Owning v leasing company cars: Which is better for a small business?
Company cars are often essential to business operations for organisations of all sizes. From small enterprises to multi-national corporations, company vehicles are a valuable asset to aid employee mobility and are often seen as a perk for employees to feel more valued in their role.
The question remains, is owning or leasing company cars more commercially and practically viable for small businesses? This key question is considered below.
Financial implications
The obvious but key difference between owning and leasing a company vehicle is the ownership of the tangible asset. If you buy a company car outright with cash or repay monthly instalments on a loan, then you immediately have full control over the financial investment. For a small enterprise or entrepreneur with the need for only one vehicle, buying a vehicle outright is a smart option for future sustainability because that initial investment can be liquidated if the need arises. In that circumstance, buying a used car is a more suitable option because the value of a new car will depreciate more rapidly, compared to a used vehicle. For example, a used Audi A3 will cost almost half the price of a new model and you will retain a higher proportion of this investment should it be sold on.

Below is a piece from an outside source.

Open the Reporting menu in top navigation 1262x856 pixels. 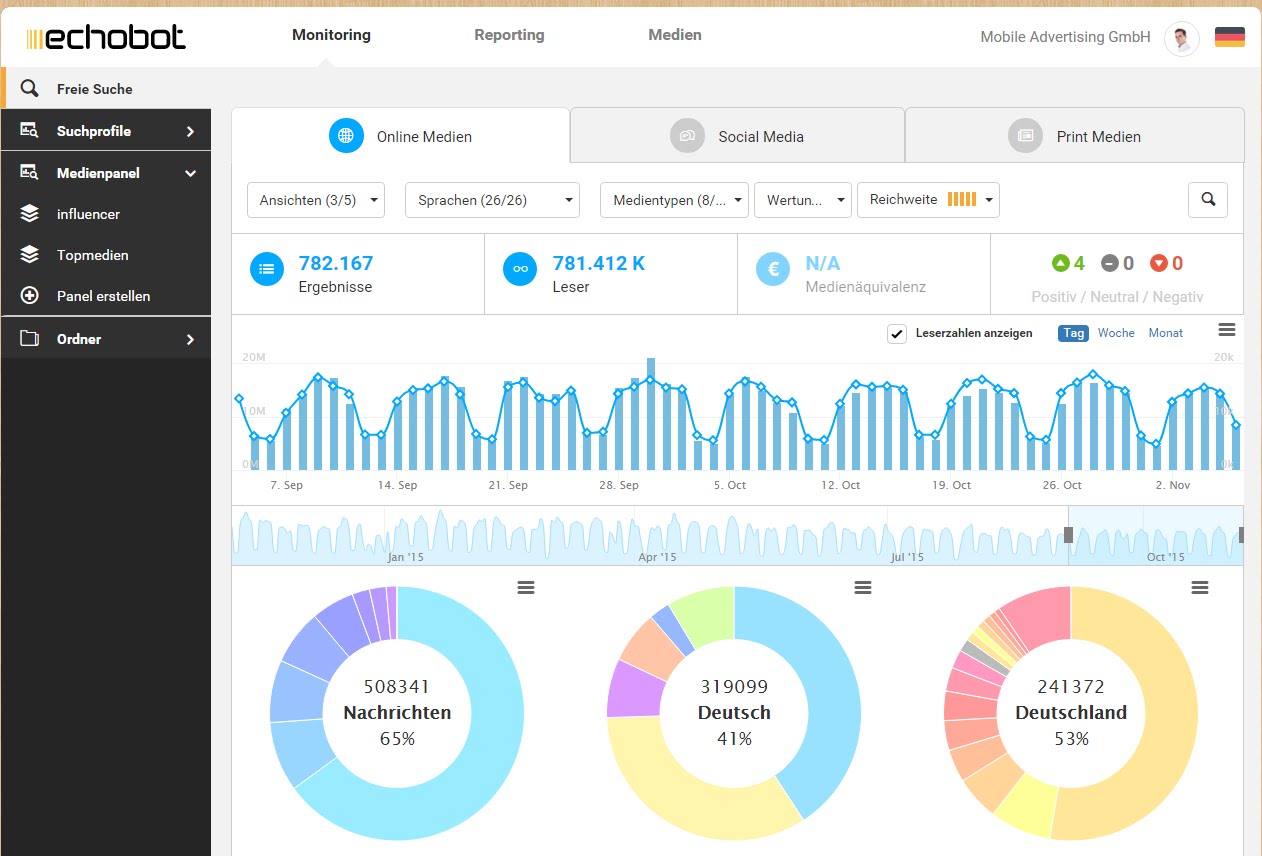click(509, 35)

On the other hand, leasing would incur lower upfront costs and less risk in terms of a financial investment. Without value depreciation, a leased car is more simply a disposable operating cost, with the financial risk owned by another party. Vehicle leasing can be a much more cost-effective method for larger companies who require large fleets and therefore can get greater discounts per vehicle. However, for smaller businesses, a car lease has the potential to be wasted money if the business isn’t profitable. Furthermore, a car lease is usually on a fixed term contract, so a business could be liable to pay leasing costs, even if it is not being used.
Practical implications
Owning a company car, or a fleet of company cars, comes with the added complication of being responsible for maintenance and repairs. This can leave a business vulnerable to costly repairs and lacking a working vehicle in case of a breakdown, unless covered by a relevant insurance policy. The older the vehicle is, the greater the likelihood of malfunction and breakdown, so this is a factor that has to be weighed up against financial implications. However, owning a company vehicle does give a business the freedom to cover as many miles as needed, as opposed to a lease agreement which will have a set mileage limit.

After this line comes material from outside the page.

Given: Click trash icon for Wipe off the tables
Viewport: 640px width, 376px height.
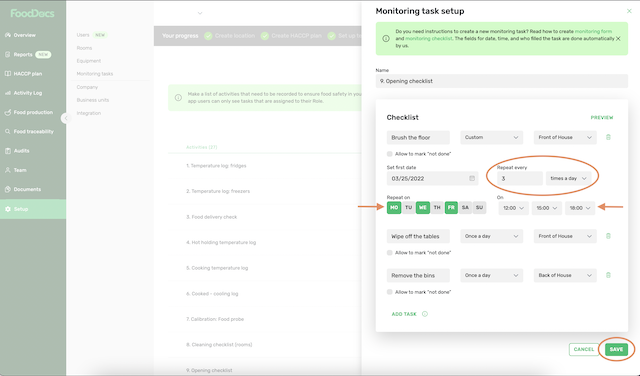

Leasing may be a more appropriate option if a business is more concerned with practicality over financial sustainability. A leasing agreement will often cover maintenance costs and provide another vehicle in case of a breakdown. Additionally, the leasing company will take responsibility for the car at the end of the contract, allowing a business to switch freely to a new vehicle or to stop leasing. Once again, leasing seems to be a more suitable option for larger companies requiring a range of vehicles, avoiding the financial and practical responsibility of maintaining them.
Which is better?
There isn’t one correct option when it comes to owning or leasing company cars. The choice should depend on the vehicle requirements of a business and its financial capabilities. For smaller businesses, an investment in a company car is arguably the smarter option because it allows for more flexibility and control over financial proceedings. On the other hand, the practicality of leasing makes more sense for businesses requiring a greater number of vehicles and with the luxury of financial security to enter into fixed contracts.